Dr. John B. Kernan, another Hobbs physician, is one of several local doctors who submitted a written statement to the New Mexico Medical Society in support of the effort.

He discussed a pain management physician in Lubbock who has more than 250 New Mexico patients who will be required to seek other medical care after December.

“This greatly concerns me as a referring physician,” Dr. Kernan stated, “as there are very few doctors in our area who can provide the level of care and have the clinical expertise that is required to treat seriously ill patients.”

Kernan added his concern about Level 1 Trauma Care.

“When it is necessary to transfer a patient for acute critical care, my only option is to utilize Texas Tech University Medical Center,” he said. “We have no fewer than an average of three flights a day taking Lea County residents via helicopter or ambulance to Texas Tech UMC. Without this timely option, the lives of New Mexicans will surely be at risk.”

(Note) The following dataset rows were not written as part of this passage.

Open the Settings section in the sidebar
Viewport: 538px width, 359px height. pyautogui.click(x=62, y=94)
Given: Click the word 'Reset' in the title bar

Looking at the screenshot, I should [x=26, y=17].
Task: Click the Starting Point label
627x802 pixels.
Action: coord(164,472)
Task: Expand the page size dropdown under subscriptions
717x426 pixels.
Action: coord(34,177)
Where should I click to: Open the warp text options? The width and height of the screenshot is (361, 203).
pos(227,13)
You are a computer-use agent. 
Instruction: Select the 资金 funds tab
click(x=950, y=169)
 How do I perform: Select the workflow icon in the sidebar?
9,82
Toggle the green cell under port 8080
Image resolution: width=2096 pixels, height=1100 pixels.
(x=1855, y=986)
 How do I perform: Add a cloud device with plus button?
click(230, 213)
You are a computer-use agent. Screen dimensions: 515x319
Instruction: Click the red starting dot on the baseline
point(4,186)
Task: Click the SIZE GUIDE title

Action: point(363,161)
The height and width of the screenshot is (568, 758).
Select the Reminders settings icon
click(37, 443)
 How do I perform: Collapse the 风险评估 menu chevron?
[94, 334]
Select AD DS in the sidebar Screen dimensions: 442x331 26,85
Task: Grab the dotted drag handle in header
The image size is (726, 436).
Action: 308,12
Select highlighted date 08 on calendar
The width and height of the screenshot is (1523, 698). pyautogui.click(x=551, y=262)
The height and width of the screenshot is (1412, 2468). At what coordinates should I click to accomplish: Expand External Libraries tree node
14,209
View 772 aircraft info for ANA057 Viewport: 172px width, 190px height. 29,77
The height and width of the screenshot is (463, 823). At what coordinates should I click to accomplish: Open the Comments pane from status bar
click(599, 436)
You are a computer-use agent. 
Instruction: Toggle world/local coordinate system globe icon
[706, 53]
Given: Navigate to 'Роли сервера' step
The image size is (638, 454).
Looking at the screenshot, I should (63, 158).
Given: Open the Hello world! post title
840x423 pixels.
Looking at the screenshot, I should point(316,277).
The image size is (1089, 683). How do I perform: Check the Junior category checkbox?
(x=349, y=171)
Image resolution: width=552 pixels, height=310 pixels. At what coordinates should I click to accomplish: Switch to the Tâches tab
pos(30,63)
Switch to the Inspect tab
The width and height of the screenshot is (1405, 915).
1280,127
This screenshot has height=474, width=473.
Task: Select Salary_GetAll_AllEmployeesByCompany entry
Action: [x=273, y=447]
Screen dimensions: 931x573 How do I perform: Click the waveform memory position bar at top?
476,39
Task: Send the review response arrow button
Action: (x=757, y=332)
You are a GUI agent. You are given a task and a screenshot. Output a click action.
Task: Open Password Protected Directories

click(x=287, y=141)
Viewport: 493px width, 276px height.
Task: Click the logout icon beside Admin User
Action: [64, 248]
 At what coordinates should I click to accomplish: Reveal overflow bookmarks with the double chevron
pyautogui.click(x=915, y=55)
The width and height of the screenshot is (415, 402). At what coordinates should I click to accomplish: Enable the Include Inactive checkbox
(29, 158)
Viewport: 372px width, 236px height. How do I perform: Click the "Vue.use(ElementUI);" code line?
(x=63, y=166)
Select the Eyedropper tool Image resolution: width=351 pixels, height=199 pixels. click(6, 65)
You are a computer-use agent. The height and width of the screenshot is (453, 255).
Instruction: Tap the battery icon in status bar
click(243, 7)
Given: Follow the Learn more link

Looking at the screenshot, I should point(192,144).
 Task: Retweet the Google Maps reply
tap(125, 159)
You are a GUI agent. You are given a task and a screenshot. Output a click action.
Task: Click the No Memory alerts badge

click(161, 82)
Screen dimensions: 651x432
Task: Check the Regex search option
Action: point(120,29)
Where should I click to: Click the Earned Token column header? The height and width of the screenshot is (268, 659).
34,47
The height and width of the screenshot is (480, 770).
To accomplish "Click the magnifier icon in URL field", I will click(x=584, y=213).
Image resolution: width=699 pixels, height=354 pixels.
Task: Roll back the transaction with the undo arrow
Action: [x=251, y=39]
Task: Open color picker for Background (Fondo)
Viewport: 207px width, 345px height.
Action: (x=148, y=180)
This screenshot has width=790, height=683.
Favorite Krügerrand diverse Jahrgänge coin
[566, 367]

Deputy Fire Chief Barry Young, speaking for the emergency medical services, said transfers from Lea Regional Medical Center to any Level 1 Trauma Care location is determined by the sending and receiving physicians, but he has a safety rule that limits any transport to 150 miles. The nearest Level 1 Trauma Care unit in New Mexico is in Albuquerque, more than 300 miles away, he said.

Hurt has even larger numbers.

“We have a clinic here and we have a clinic in Carlsbad, and we see 6,000 patients a month,” he said. “From our point of view, what’s going to happen to these people if we can’t send them to Texas? It would be a disaster.”

Marshall agreed. “It just has such a huge impact on patient care. We’re a rural state with a low per capita income,” he said. “We’ve always had problems recruiting physicians and you need a certain population of patients in order to have specialty services. A lot of these services, the only way you can have them is to go over state lines.”

Hurt concluded, “There’s an effort being made by everybody in health care to try to persuade the court that it’s in the best interests of the citizens of New Mexico to stop this from happening.”